Figure BDA0003670807510000132
wherein, scoreY i And (5) representing the score condition of the manual marking of the ith sample, wherein m is the total number of samples.
Figure BDA0003670807510000133
For the regularization term, λ is called the regularization parameter, whose role is to control the cut-off between two different targets, thus avoiding overfitting. The training goal is to make the loss function as small as possible.
In a specific example, the classification network may adopt a softmax classifier, and for the prediction of the respiratory heartbeat state, the classification network is divided into three classification results of rapid, stable and slow, and the cross entropy is used as a loss function for training, so that the optimal prediction result can be obtained.
And S105, predicting the 3D human body posture according to the 3D human body posture characteristic, calculating the similarity between the predicted 3D human body posture and the standard action, and outputting an action score according to the fusion interaction characteristic.
And calculating a similarity score between each part of the learner and the standard action according to the regression result value estimated from the 3D human body posture of the learner, and then obtaining an average similarity score.
In a specific example, the motion pose matching can be performed by using a dynamic time warping algorithm (3DPose-DTW) based on the feature difference of the 3D pose coordinates, and the algorithm can overcome the matching problem of different sequence lengths and solve the problem of motion advance or delay. Generally, training is performed according to background music or background guidance prompt tones, so that firstly, by using a dynamic programming thought, time sequence information to be recognized and time sequence information of a standard template are subjected to nonlinear normalization, an optimal corresponding point between two sequences is found according to sound, and then an Euclidean distance between a learner posture feature vector and a standard action feature vector in a video frame at the corresponding time is calculated. Obtaining learner 3D attitude feature vector by regression
Figure BDA0003670807510000134
The 3D pose feature vector is assumed to be derived by regression to the video frame of the standard motion
Figure BDA0003670807510000141
Through a full connection layer, the full connection layer is unfolded into a one-dimensional vector
Figure BDA0003670807510000142
Then, the following euclidean distance is calculated:
Figure BDA0003670807510000143
the similarity of the two posture features is expressed by Euclidean distance, the smaller the distance is, the more similar the posture features are, and the larger the distance is, the less similar the posture features are. In the ideal case of the water-cooled turbine,
Figure BDA0003670807510000144
the two posture characteristics are completely the same, so that the two actions are judged to be completely the same.

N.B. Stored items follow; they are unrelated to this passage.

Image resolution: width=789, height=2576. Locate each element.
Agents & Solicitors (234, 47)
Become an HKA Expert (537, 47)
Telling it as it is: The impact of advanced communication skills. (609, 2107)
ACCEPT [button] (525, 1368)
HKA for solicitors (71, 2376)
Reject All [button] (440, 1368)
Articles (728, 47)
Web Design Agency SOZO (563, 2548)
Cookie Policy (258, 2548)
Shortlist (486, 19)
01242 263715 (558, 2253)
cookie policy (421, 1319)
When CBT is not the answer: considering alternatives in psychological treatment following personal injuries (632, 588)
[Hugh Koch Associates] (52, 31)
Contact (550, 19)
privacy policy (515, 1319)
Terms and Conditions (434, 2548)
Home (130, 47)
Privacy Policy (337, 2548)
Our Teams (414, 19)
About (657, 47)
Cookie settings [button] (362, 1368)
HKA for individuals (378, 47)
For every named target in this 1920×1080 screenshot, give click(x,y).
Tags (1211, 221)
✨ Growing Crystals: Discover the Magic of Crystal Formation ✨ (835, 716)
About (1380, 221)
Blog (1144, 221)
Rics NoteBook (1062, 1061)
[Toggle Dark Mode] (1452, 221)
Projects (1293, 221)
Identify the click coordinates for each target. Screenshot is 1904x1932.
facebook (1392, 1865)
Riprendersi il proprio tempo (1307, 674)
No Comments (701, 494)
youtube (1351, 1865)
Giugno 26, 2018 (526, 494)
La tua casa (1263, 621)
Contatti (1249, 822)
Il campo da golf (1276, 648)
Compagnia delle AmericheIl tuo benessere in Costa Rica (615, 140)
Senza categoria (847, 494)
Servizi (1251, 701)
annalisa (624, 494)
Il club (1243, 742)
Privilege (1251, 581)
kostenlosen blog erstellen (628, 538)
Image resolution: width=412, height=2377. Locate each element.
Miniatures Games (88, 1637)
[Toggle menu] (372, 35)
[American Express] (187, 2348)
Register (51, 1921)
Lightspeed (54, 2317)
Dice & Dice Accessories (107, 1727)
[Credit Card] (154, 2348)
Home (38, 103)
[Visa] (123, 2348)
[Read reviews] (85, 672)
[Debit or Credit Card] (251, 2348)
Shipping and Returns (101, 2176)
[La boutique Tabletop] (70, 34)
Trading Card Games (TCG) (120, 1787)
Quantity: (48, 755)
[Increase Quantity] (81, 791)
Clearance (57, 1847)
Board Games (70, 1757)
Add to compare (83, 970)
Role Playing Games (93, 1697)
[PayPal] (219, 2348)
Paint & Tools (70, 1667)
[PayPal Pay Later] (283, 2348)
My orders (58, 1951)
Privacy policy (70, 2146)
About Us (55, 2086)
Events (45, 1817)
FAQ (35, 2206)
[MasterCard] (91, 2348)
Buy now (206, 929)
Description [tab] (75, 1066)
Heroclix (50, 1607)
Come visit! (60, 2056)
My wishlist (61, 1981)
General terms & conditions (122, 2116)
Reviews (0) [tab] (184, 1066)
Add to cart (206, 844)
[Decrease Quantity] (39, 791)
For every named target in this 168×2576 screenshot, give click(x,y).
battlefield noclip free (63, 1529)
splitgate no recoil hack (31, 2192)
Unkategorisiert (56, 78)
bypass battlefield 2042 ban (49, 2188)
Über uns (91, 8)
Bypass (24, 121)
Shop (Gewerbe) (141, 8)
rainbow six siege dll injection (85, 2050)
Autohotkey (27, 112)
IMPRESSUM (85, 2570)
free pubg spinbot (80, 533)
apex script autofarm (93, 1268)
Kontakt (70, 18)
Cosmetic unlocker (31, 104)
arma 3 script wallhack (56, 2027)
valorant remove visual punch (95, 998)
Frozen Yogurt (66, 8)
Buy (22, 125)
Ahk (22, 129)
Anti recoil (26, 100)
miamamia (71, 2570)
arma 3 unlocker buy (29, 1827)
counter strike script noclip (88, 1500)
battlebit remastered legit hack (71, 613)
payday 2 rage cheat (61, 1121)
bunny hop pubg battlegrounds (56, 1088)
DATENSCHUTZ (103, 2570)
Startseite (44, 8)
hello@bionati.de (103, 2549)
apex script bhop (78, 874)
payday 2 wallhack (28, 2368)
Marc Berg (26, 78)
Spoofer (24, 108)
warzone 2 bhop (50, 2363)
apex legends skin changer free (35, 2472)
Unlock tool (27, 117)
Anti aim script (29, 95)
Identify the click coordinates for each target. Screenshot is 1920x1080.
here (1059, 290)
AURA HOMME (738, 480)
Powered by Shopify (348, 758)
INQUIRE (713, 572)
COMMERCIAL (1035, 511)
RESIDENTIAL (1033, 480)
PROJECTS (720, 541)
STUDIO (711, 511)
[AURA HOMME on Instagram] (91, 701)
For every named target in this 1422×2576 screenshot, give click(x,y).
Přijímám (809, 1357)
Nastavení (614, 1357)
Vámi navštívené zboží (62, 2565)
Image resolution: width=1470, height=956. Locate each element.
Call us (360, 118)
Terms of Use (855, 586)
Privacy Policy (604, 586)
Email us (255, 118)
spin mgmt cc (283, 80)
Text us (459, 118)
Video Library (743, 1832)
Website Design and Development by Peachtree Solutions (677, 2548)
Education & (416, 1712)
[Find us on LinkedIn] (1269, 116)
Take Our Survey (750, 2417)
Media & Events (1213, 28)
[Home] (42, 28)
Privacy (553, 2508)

To obtain the final score based on the percentile, the following conversion is performed
Figure BDA0003670807510000145
Figure BDA0003670807510000146
And performing evaluation guidance on the learner according to the obtained action part average similarity score, the obtained action standard degree score and the respiratory state prediction result.
In a specific example, as a preferred scheme, the action part average similarity score and the action standard degree score are weighted and summed to obtain a final score, which is used as a quantitative evaluation for the learner. In order to qualitatively evaluate the exercise condition of each part of the learner, according to the obtained action similarity score of the video frame, when the score is less than 60 minutes, the video frame image where the learner is located can be provided, and the part with larger deviation action is displayed. Meanwhile, according to the characteristic analysis of the breathing heartbeat data and the prediction of the breathing state, the guidance for the breathing adjustment of the learner is given.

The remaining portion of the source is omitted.